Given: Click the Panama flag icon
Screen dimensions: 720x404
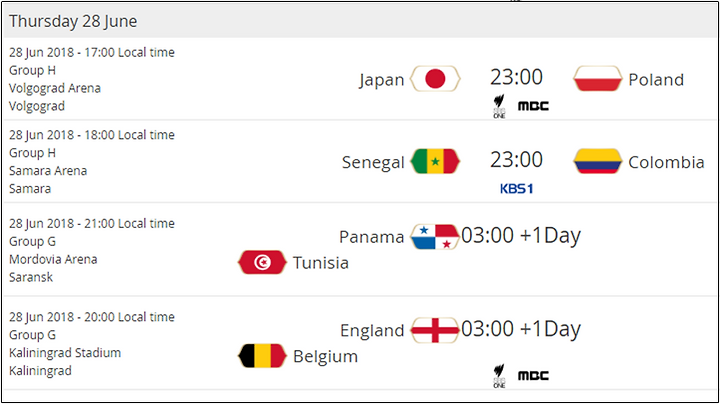Looking at the screenshot, I should [x=435, y=237].

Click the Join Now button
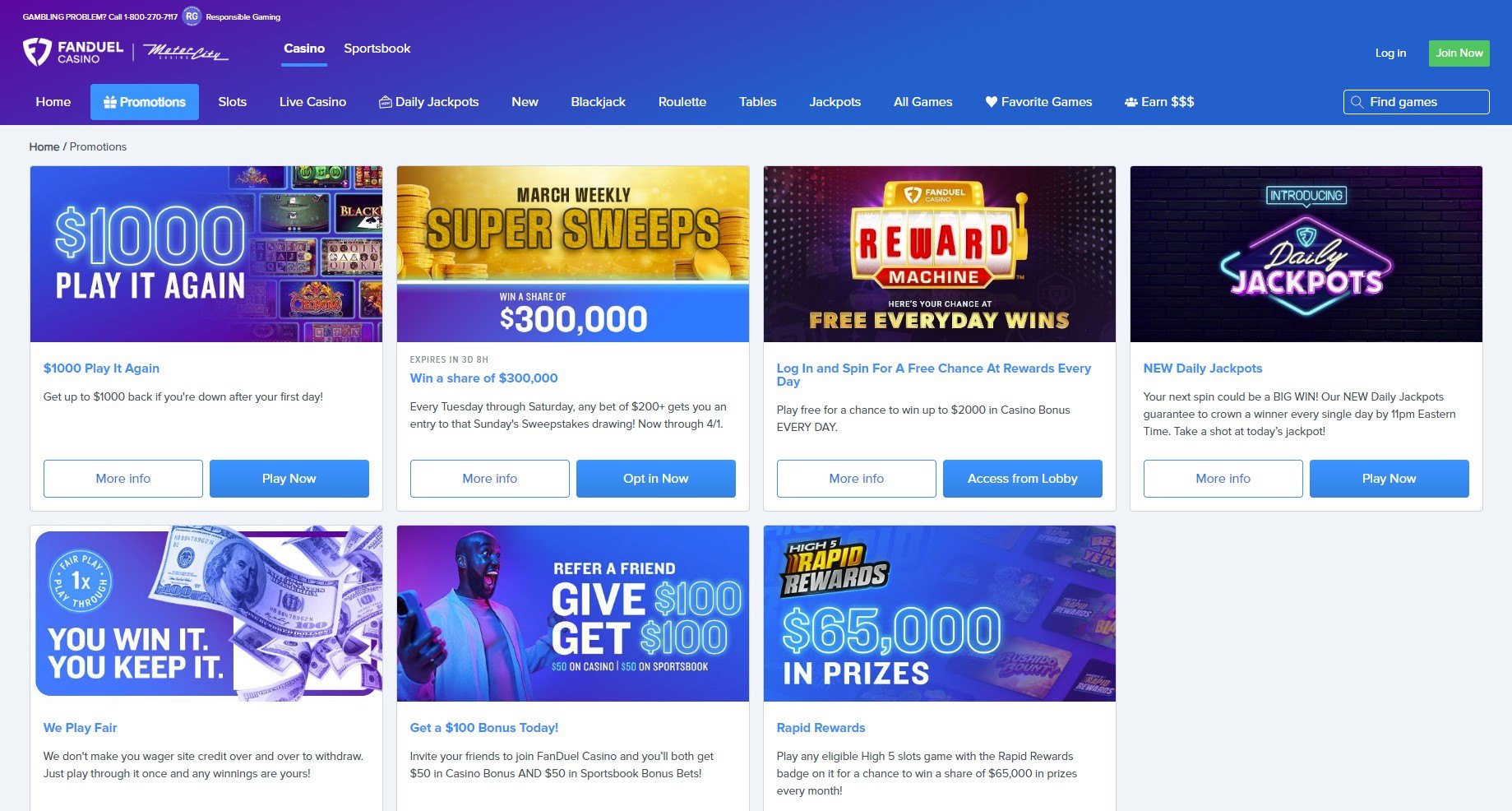[x=1459, y=53]
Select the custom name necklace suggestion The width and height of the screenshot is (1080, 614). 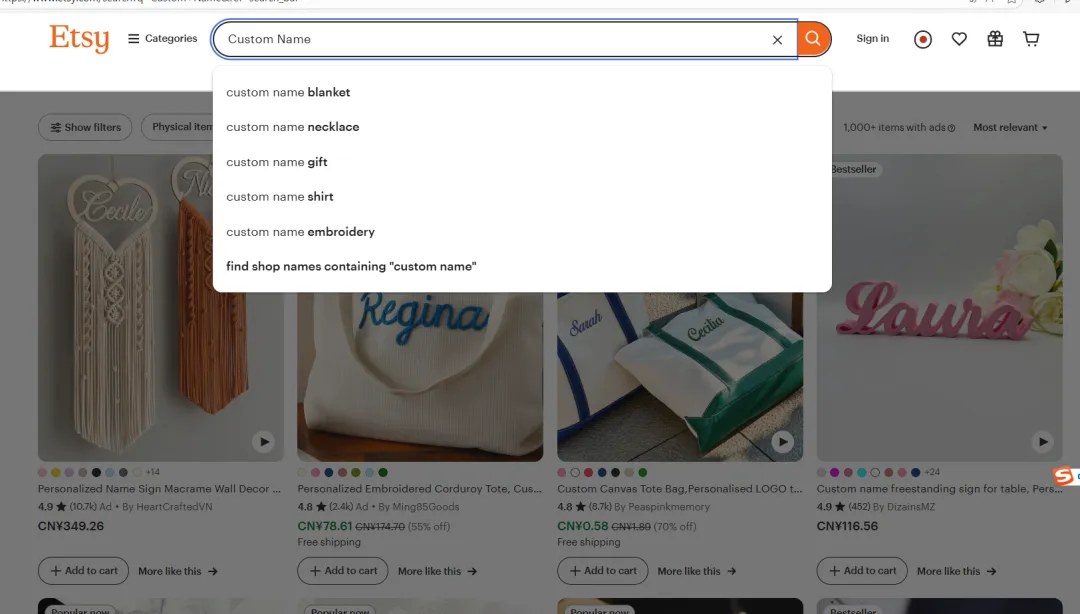(x=293, y=127)
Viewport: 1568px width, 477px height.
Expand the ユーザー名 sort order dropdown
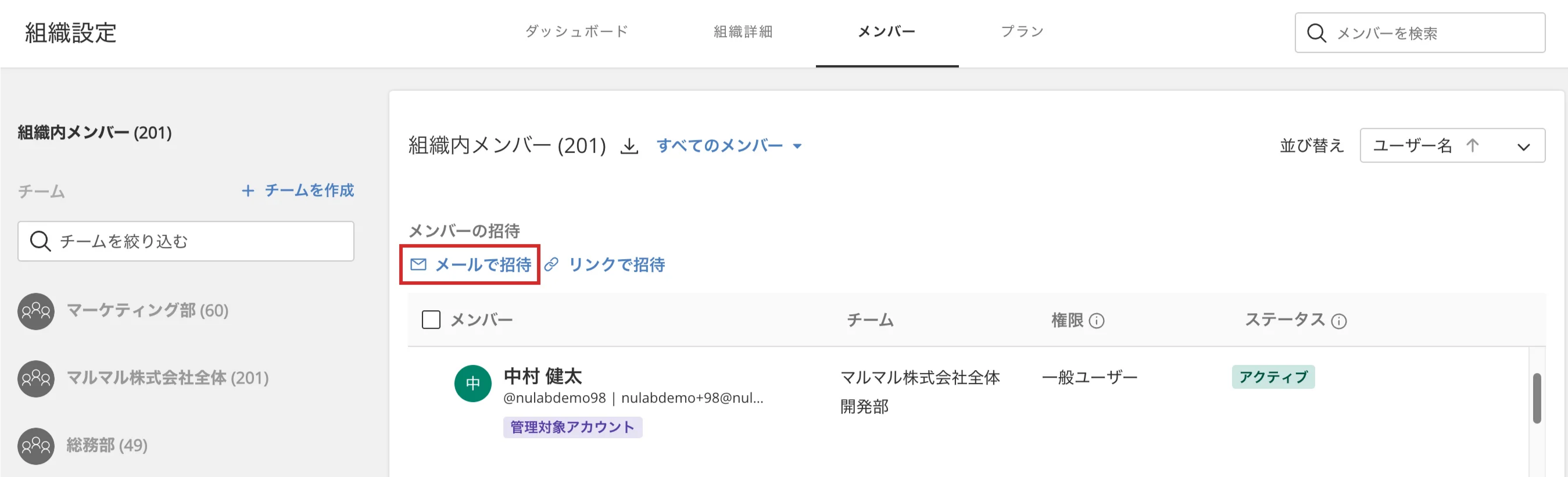(1452, 145)
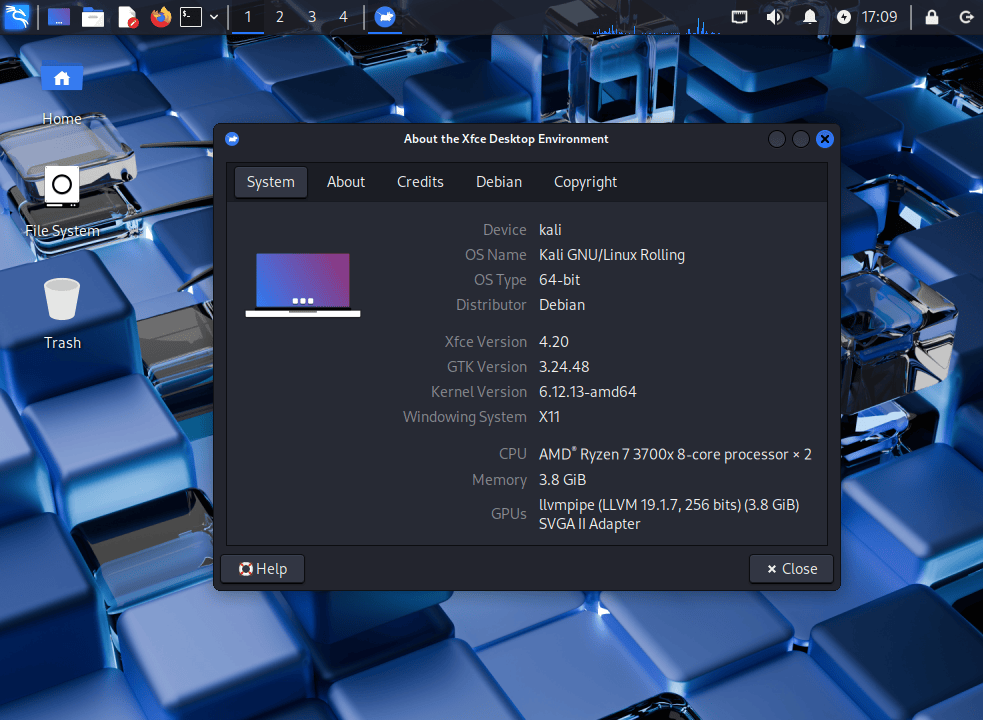Image resolution: width=983 pixels, height=720 pixels.
Task: View the Copyright tab
Action: 585,182
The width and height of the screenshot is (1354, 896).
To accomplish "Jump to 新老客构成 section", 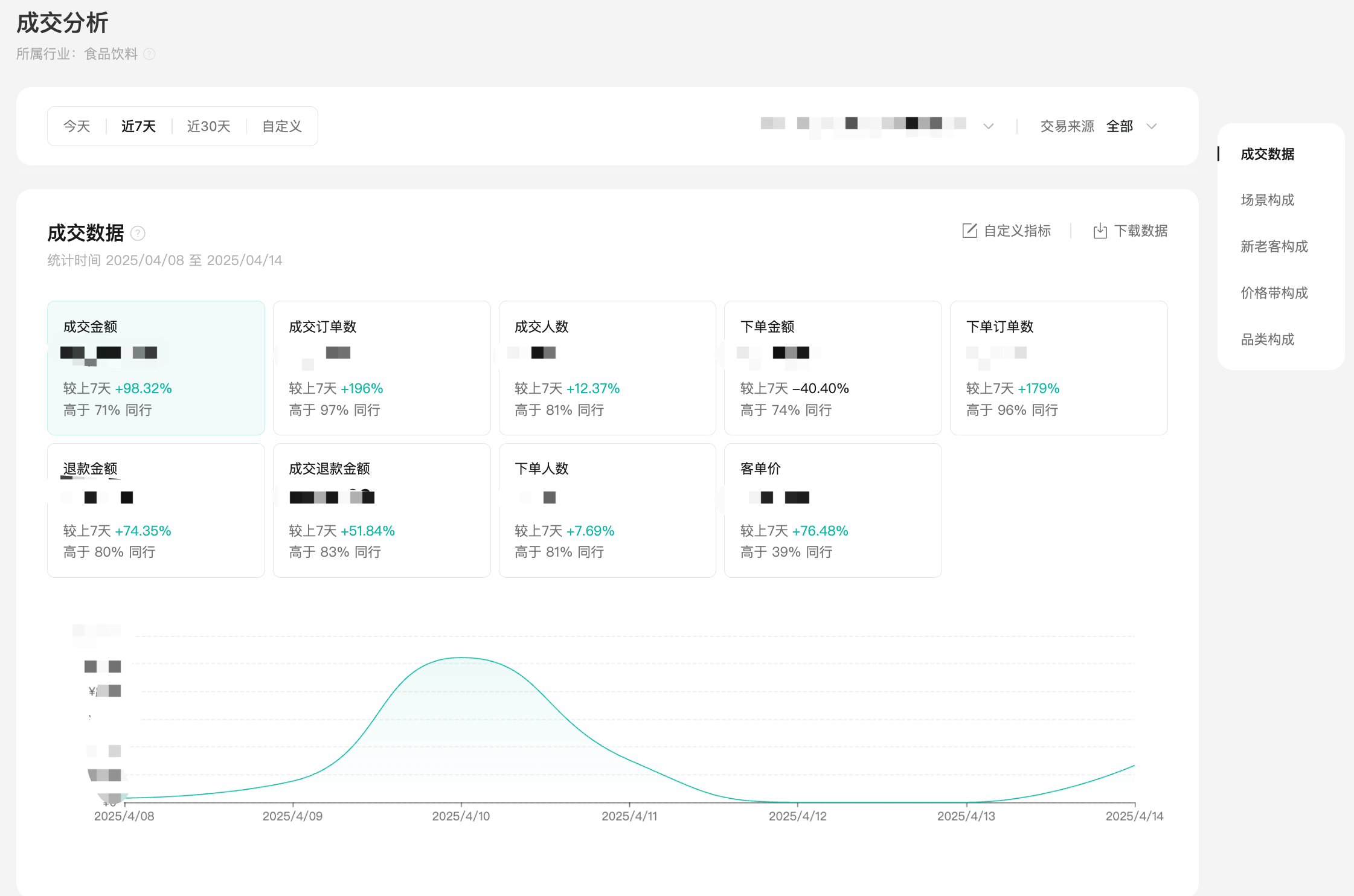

▬▬▬▬▬▬▬▬▬▬

- **Given task**
From the line containing "The width and height of the screenshot is (1354, 896)." through the end of the lines, replace "Jump" with "Navigate" and reproduce those lines otherwise unchanged, omitting the pictures.

- **Result**
The width and height of the screenshot is (1354, 896).
To accomplish "Navigate to 新老客构成 section", 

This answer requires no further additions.